AIM - In the stretch from the line containing "Where should I" through the end of the data, replace "sidebar" with "side panel" and reproduce those lines with everything else unchanged. Omit the pictures from your answer.

INFORMATION PROVIDED -
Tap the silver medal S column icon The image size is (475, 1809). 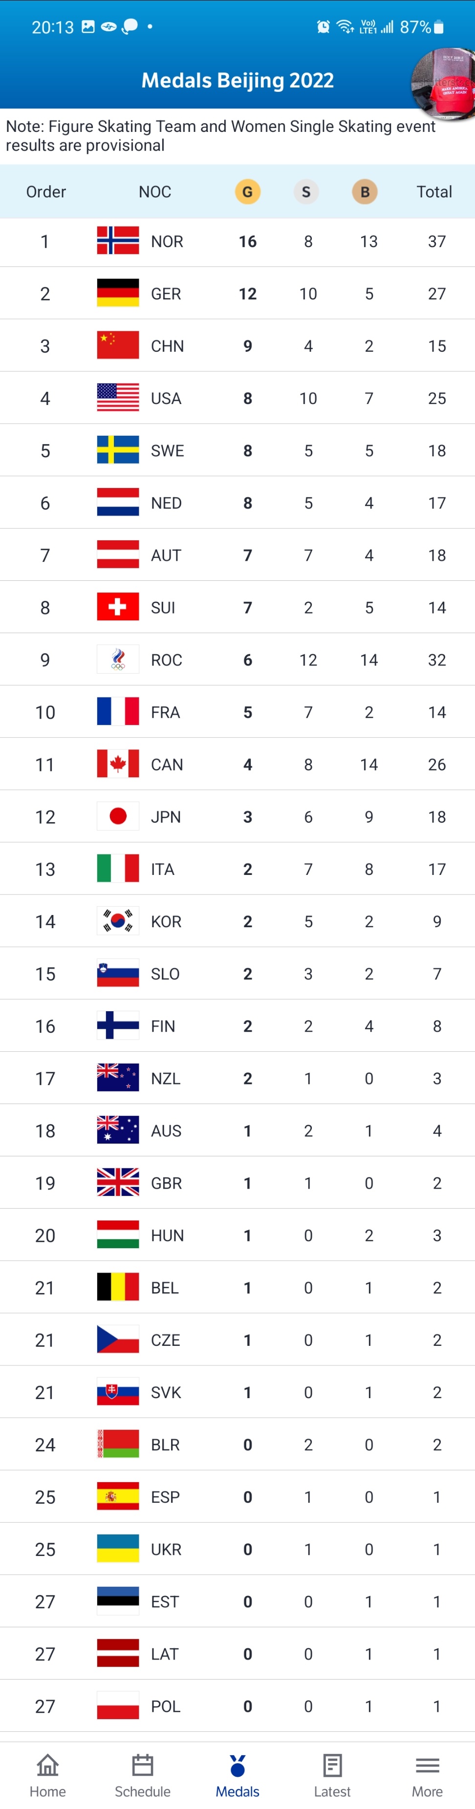point(306,192)
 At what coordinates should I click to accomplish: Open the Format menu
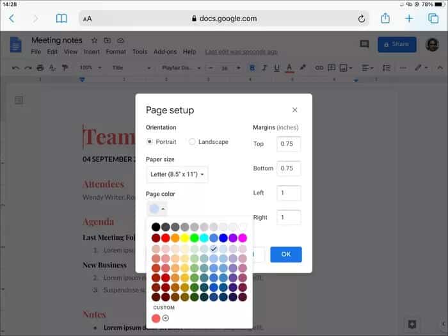[116, 52]

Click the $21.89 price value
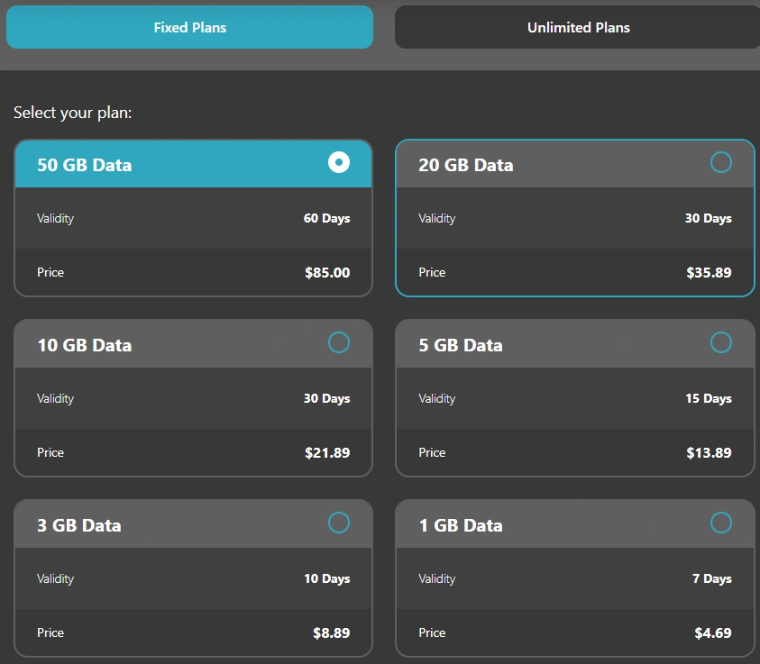(x=327, y=452)
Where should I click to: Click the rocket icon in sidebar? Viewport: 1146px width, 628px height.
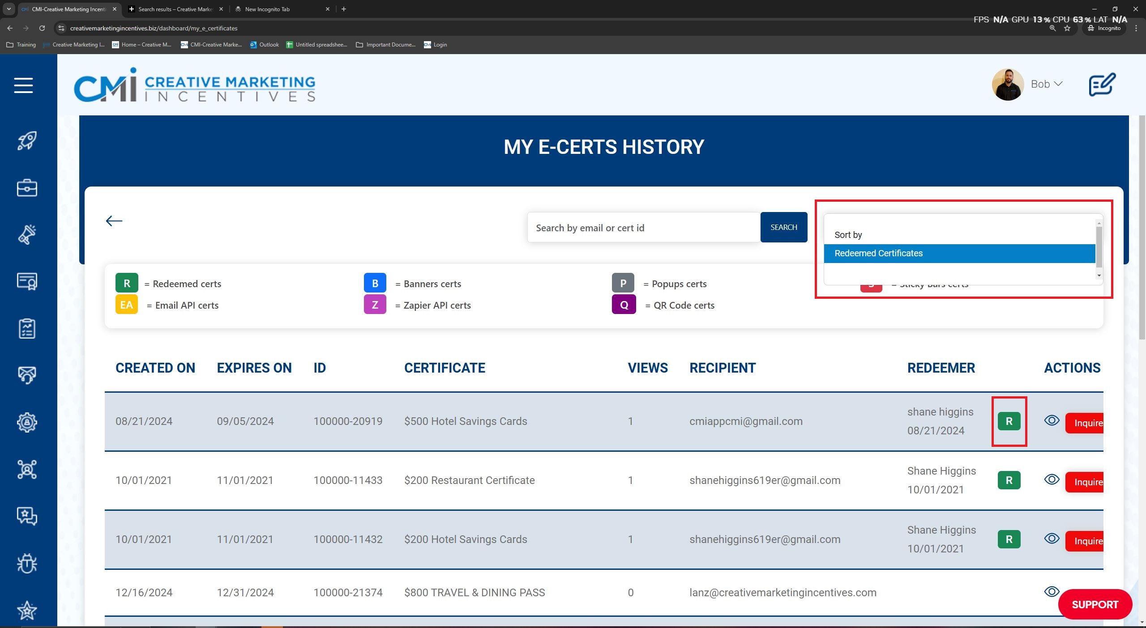[27, 141]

COMPLETED EXERCISE -
Where should I click to: Click the rocket icon in side panel? Viewport: 1146px width, 628px height.
[27, 141]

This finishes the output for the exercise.